*Required action*: In the records below, find the line holding "The width and height of the screenshot is (794, 413)." and the line holding "Toggle the fourth". Set down both, with every line between them, exactly.

=-=-=

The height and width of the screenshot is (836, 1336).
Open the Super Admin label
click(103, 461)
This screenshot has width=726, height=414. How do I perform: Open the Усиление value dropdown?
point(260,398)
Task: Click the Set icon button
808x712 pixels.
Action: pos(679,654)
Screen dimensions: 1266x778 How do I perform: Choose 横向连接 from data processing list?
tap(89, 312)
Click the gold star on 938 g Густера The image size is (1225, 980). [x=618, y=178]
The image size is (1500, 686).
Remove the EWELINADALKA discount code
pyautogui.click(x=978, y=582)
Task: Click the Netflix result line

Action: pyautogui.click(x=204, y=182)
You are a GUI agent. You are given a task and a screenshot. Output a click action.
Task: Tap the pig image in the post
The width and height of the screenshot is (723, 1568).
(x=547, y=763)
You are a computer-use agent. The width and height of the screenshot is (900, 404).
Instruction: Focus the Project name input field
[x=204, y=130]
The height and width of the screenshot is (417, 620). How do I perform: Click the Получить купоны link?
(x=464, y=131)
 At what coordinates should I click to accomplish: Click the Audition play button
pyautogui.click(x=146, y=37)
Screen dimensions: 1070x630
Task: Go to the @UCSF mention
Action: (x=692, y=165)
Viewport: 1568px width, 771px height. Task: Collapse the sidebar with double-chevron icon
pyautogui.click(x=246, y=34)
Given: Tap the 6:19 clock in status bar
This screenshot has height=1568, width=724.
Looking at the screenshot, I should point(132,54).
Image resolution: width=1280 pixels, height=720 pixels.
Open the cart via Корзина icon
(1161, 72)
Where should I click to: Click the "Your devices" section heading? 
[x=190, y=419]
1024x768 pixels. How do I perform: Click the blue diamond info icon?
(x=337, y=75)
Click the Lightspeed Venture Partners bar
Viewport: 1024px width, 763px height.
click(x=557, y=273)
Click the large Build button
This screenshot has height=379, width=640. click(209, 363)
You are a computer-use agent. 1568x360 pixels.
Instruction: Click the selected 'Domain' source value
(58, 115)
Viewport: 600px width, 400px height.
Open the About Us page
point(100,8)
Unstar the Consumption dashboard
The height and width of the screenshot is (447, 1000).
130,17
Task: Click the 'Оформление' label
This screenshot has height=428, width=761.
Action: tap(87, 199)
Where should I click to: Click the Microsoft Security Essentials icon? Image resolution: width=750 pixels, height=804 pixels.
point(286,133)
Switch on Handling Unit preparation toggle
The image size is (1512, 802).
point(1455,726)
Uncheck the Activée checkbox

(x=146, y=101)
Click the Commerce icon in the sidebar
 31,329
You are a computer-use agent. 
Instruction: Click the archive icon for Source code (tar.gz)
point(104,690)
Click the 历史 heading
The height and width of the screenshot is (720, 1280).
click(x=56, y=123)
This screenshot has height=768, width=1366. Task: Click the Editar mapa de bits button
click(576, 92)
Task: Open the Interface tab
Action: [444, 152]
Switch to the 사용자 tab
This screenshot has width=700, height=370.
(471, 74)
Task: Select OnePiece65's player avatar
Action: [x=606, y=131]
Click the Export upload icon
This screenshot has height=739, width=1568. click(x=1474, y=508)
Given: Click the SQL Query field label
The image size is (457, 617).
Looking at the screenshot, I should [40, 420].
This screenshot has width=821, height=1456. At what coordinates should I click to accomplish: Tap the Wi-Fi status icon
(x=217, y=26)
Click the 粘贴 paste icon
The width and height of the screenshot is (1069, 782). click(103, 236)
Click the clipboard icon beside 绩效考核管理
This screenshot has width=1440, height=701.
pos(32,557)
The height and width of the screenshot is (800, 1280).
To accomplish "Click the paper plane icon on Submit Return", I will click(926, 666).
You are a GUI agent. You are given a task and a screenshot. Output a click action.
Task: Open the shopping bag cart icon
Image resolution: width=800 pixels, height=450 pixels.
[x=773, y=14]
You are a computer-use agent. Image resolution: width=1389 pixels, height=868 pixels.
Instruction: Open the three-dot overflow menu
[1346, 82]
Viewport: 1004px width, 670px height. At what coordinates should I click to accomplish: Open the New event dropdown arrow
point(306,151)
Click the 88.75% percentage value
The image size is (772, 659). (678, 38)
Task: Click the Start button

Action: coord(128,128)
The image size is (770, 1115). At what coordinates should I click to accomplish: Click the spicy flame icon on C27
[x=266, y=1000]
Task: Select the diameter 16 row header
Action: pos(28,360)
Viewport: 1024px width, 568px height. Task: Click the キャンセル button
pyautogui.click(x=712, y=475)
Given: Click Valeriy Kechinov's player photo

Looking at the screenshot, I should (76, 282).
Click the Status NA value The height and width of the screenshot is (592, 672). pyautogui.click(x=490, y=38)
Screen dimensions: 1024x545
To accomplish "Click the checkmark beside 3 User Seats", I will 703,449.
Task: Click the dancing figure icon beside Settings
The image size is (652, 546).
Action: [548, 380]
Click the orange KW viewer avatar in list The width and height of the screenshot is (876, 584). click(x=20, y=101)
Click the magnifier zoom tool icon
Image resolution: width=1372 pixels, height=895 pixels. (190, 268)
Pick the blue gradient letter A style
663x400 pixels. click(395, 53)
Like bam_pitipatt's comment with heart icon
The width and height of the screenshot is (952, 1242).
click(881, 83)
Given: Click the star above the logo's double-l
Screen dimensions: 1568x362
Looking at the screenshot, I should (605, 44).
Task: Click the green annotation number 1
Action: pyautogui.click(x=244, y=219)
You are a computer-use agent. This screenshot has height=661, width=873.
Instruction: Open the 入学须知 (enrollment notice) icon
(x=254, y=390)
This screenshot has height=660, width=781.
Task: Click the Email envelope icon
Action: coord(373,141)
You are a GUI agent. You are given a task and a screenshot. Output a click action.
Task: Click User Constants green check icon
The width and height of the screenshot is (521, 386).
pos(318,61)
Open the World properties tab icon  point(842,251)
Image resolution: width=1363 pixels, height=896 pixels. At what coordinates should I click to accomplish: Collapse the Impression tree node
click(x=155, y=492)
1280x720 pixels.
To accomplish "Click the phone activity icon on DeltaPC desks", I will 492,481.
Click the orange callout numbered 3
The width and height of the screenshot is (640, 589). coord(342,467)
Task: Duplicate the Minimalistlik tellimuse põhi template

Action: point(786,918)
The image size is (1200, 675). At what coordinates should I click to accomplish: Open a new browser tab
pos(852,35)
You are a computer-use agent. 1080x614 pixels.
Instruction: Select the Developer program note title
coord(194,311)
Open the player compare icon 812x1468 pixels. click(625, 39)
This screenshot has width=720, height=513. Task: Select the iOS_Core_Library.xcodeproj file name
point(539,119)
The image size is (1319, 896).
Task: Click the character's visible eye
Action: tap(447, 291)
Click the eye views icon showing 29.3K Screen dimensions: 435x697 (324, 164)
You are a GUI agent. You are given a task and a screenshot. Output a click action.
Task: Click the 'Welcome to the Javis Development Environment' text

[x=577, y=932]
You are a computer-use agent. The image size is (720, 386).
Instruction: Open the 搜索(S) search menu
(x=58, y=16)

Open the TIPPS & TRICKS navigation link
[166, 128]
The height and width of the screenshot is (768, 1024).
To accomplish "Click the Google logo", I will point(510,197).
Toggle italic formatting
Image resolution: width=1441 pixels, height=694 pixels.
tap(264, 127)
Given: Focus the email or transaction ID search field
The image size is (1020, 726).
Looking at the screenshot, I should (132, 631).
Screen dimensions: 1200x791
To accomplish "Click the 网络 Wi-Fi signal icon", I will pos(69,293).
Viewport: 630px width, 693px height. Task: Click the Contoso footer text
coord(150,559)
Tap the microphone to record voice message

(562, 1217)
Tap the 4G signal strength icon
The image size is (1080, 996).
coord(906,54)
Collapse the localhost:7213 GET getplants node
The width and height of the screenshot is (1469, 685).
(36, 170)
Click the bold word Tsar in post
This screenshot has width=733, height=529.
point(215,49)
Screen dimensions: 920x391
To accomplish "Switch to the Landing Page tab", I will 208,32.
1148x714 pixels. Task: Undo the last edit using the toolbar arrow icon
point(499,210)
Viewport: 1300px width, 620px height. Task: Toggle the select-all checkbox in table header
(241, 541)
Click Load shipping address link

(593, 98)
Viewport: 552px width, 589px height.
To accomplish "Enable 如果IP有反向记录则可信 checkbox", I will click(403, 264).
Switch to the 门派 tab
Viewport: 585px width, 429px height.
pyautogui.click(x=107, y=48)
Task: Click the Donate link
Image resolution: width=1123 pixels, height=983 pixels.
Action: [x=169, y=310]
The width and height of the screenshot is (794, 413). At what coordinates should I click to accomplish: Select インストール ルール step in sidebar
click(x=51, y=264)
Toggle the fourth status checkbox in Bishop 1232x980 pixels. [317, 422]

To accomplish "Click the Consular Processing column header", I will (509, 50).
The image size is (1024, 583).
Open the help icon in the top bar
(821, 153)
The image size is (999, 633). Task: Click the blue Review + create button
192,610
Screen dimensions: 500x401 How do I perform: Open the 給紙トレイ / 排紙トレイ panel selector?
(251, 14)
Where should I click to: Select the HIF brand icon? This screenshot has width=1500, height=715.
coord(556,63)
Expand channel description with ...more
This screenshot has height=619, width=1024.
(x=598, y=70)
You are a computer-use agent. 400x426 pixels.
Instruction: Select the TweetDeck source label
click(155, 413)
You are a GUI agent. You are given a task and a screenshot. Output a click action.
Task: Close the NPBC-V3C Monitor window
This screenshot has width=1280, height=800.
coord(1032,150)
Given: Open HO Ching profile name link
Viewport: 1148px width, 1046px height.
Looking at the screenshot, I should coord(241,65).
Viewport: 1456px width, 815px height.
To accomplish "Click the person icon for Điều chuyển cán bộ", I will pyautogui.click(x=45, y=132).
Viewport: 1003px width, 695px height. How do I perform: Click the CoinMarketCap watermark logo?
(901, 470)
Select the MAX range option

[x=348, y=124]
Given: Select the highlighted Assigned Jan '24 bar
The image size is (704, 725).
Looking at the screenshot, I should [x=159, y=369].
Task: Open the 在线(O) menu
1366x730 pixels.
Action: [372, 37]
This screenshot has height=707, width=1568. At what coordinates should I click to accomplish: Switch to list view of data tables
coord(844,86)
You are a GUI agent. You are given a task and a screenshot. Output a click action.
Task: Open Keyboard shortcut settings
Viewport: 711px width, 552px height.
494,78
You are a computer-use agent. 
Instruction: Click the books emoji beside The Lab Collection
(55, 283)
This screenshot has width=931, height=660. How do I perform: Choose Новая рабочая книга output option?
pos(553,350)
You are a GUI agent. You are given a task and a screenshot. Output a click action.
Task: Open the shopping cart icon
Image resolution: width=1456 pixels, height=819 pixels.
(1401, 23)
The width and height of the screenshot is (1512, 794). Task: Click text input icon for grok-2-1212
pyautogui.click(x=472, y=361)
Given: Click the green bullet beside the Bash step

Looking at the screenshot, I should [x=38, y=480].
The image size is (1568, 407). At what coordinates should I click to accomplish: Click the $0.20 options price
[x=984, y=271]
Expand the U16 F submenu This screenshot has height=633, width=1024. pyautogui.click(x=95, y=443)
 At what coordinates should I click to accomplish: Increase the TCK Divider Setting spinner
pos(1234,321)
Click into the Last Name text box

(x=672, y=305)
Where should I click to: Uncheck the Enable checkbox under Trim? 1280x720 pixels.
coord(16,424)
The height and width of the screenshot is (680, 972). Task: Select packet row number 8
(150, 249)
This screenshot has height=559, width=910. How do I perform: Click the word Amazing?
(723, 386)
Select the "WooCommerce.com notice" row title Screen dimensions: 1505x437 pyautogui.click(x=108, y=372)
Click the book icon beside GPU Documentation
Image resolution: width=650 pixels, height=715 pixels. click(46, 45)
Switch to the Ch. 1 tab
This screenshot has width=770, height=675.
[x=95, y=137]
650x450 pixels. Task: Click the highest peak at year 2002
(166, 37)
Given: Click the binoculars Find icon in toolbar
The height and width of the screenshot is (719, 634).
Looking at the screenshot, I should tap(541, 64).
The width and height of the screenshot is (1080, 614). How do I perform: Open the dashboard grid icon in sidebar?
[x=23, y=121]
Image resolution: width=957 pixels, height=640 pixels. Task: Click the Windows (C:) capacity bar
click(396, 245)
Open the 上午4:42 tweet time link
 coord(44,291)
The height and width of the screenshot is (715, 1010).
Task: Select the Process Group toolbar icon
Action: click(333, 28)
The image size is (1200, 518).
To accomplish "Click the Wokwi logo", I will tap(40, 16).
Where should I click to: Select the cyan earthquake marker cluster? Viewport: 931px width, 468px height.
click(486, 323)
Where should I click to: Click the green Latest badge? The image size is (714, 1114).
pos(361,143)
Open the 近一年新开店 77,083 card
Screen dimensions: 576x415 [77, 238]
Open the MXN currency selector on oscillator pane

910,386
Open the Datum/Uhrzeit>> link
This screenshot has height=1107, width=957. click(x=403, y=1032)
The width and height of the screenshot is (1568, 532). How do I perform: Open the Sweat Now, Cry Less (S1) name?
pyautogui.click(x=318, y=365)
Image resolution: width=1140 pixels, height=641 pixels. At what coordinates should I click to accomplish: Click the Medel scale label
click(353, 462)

=-=-=

*Problem solution*:
The width and height of the screenshot is (794, 413). At what coordinates should I click to accomplish: Select インストール ルール step in sidebar
click(x=51, y=264)
Toggle the fourth status checkbox in Bishop 1232x980 pixels. [317, 422]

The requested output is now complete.